Activity ▸ Please retype the listing below, matching every line exactly.

Source data ▸
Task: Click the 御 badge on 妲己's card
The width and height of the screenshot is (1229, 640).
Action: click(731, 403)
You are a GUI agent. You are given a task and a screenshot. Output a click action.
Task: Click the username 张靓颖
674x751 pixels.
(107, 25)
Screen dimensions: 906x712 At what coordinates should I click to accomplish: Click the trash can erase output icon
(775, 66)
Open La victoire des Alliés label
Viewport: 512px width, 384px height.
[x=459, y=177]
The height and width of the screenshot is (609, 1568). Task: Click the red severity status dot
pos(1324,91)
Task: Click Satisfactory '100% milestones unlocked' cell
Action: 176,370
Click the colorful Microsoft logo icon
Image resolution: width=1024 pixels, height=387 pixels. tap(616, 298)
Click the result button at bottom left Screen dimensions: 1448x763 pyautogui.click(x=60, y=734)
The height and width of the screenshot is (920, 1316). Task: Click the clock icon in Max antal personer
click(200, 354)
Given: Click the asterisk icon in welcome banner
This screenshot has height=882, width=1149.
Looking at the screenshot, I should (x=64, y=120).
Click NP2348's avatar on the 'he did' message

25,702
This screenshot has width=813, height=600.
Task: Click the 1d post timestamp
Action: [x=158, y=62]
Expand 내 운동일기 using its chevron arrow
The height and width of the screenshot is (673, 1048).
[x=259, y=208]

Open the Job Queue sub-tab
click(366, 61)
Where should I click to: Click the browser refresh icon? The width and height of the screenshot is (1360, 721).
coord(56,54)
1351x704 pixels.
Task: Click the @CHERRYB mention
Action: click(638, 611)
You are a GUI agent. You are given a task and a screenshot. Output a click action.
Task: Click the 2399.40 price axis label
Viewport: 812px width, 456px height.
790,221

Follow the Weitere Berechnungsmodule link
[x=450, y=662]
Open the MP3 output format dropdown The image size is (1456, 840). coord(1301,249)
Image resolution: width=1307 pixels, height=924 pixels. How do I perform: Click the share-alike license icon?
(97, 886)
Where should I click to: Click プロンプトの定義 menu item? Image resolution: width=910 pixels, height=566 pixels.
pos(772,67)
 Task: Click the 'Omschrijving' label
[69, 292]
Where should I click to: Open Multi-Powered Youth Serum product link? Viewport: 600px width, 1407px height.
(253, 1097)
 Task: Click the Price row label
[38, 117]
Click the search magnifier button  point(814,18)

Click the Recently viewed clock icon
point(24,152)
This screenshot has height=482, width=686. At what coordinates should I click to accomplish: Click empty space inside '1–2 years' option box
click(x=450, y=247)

The answer ▸
Task: Click the 御 badge on 妲己's card
The width and height of the screenshot is (1229, 640).
Action: click(731, 403)
You are a GUI agent. You are given a task and a screenshot. Output a click action.
Task: Click the username 张靓颖
674x751 pixels.
(107, 25)
Screen dimensions: 906x712 At what coordinates should I click to accomplish: Click the trash can erase output icon
(775, 66)
Open La victoire des Alliés label
Viewport: 512px width, 384px height.
[x=459, y=177]
The height and width of the screenshot is (609, 1568). Task: Click the red severity status dot
pos(1324,91)
Task: Click Satisfactory '100% milestones unlocked' cell
Action: 176,370
Click the colorful Microsoft logo icon
Image resolution: width=1024 pixels, height=387 pixels. tap(616, 298)
Click the result button at bottom left Screen dimensions: 1448x763 pyautogui.click(x=60, y=734)
The height and width of the screenshot is (920, 1316). Task: Click the clock icon in Max antal personer
click(200, 354)
Given: Click the asterisk icon in welcome banner
This screenshot has height=882, width=1149.
Looking at the screenshot, I should (x=64, y=120).
Click NP2348's avatar on the 'he did' message

25,702
This screenshot has width=813, height=600.
Task: Click the 1d post timestamp
Action: [x=158, y=62]
Expand 내 운동일기 using its chevron arrow
The height and width of the screenshot is (673, 1048).
[x=259, y=208]

Open the Job Queue sub-tab
click(366, 61)
Where should I click to: Click the browser refresh icon? The width and height of the screenshot is (1360, 721).
coord(56,54)
1351x704 pixels.
Task: Click the @CHERRYB mention
Action: click(638, 611)
You are a GUI agent. You are given a task and a screenshot. Output a click action.
Task: Click the 2399.40 price axis label
Viewport: 812px width, 456px height.
790,221

Follow the Weitere Berechnungsmodule link
[x=450, y=662]
Open the MP3 output format dropdown The image size is (1456, 840). coord(1301,249)
Image resolution: width=1307 pixels, height=924 pixels. How do I perform: Click the share-alike license icon?
(97, 886)
Where should I click to: Click プロンプトの定義 menu item? Image resolution: width=910 pixels, height=566 pixels.
pos(772,67)
 Task: Click the 'Omschrijving' label
[69, 292]
Where should I click to: Open Multi-Powered Youth Serum product link? Viewport: 600px width, 1407px height.
(253, 1097)
 Task: Click the Price row label
[38, 117]
Click the search magnifier button  point(814,18)

Click the Recently viewed clock icon
point(24,152)
This screenshot has height=482, width=686. At what coordinates should I click to accomplish: Click empty space inside '1–2 years' option box
click(x=450, y=247)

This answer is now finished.